Your task is to copy the lines of the data below from the line holding "The image size is (1142, 642)." through the line holding "Click the edit pencil icon below the question", inclusive, exactly and with nothing added.
===== Information shown =====
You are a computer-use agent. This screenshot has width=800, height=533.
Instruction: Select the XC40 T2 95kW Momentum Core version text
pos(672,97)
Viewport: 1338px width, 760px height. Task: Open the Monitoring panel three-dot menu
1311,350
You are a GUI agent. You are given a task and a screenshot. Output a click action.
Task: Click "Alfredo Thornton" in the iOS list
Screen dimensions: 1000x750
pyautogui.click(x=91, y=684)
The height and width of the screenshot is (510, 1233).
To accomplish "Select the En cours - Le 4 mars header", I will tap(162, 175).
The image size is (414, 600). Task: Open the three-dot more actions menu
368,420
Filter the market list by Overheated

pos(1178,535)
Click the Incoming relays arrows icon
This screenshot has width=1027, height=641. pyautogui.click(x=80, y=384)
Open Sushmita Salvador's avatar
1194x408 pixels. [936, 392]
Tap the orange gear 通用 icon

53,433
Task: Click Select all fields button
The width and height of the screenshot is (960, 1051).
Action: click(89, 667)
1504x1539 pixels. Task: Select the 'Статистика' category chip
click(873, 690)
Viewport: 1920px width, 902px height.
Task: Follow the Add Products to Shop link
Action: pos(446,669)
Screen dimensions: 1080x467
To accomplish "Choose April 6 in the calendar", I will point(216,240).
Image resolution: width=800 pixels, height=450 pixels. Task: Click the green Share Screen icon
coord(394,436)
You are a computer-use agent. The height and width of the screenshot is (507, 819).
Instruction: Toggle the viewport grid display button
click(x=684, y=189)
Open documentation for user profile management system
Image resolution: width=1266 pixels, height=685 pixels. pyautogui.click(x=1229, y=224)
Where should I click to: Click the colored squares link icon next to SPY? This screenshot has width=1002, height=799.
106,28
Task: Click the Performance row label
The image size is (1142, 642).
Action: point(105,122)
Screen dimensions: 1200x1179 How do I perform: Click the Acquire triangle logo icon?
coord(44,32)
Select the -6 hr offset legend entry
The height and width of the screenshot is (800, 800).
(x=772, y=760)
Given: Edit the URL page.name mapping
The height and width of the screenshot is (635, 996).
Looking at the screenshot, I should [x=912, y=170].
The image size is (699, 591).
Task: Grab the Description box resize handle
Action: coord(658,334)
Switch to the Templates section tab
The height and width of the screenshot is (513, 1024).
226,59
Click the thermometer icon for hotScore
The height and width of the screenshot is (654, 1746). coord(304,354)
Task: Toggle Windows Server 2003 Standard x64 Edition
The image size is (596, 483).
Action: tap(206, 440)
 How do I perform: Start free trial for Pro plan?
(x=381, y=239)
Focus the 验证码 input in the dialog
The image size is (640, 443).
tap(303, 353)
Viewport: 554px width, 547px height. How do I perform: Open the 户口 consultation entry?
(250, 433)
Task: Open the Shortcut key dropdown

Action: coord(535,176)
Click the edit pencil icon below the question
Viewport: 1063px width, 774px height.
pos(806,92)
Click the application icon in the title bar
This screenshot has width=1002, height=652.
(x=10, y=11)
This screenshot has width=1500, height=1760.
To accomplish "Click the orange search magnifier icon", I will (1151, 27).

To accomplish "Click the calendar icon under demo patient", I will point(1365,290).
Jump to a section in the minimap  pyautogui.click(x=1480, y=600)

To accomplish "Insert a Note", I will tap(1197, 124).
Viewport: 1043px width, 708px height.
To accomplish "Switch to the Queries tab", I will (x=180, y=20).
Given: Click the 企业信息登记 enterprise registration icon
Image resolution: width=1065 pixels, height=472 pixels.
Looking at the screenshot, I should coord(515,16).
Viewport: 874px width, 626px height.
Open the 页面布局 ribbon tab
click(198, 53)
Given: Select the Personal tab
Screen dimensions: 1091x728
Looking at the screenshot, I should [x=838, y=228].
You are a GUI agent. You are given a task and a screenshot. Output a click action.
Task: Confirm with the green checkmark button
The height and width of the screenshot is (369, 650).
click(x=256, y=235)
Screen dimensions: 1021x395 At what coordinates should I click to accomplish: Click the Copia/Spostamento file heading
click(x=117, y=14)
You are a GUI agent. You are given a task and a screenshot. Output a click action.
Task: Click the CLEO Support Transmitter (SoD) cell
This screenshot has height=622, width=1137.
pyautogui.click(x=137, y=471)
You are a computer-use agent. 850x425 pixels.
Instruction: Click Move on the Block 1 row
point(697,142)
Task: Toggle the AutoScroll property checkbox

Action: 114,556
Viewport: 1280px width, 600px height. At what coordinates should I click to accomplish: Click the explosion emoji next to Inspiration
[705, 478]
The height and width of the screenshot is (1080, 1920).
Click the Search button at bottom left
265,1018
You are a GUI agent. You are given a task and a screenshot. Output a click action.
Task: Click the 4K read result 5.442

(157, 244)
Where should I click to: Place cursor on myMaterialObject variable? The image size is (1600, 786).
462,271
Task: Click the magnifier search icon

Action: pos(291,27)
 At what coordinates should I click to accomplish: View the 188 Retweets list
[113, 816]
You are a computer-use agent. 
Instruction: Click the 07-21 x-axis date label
=====
▸ Task solution:
The image size is (1142, 642).
Action: point(105,122)
Screen dimensions: 1200x1179 How do I perform: Click the Acquire triangle logo icon?
coord(44,32)
Select the -6 hr offset legend entry
The height and width of the screenshot is (800, 800).
(x=772, y=760)
Given: Edit the URL page.name mapping
The height and width of the screenshot is (635, 996).
Looking at the screenshot, I should [x=912, y=170].
The image size is (699, 591).
Task: Grab the Description box resize handle
Action: coord(658,334)
Switch to the Templates section tab
The height and width of the screenshot is (513, 1024).
226,59
Click the thermometer icon for hotScore
The height and width of the screenshot is (654, 1746). coord(304,354)
Task: Toggle Windows Server 2003 Standard x64 Edition
The image size is (596, 483).
Action: tap(206, 440)
 How do I perform: Start free trial for Pro plan?
(x=381, y=239)
Focus the 验证码 input in the dialog
The image size is (640, 443).
tap(303, 353)
Viewport: 554px width, 547px height. How do I perform: Open the 户口 consultation entry?
(250, 433)
Task: Open the Shortcut key dropdown

Action: coord(535,176)
Click the edit pencil icon below the question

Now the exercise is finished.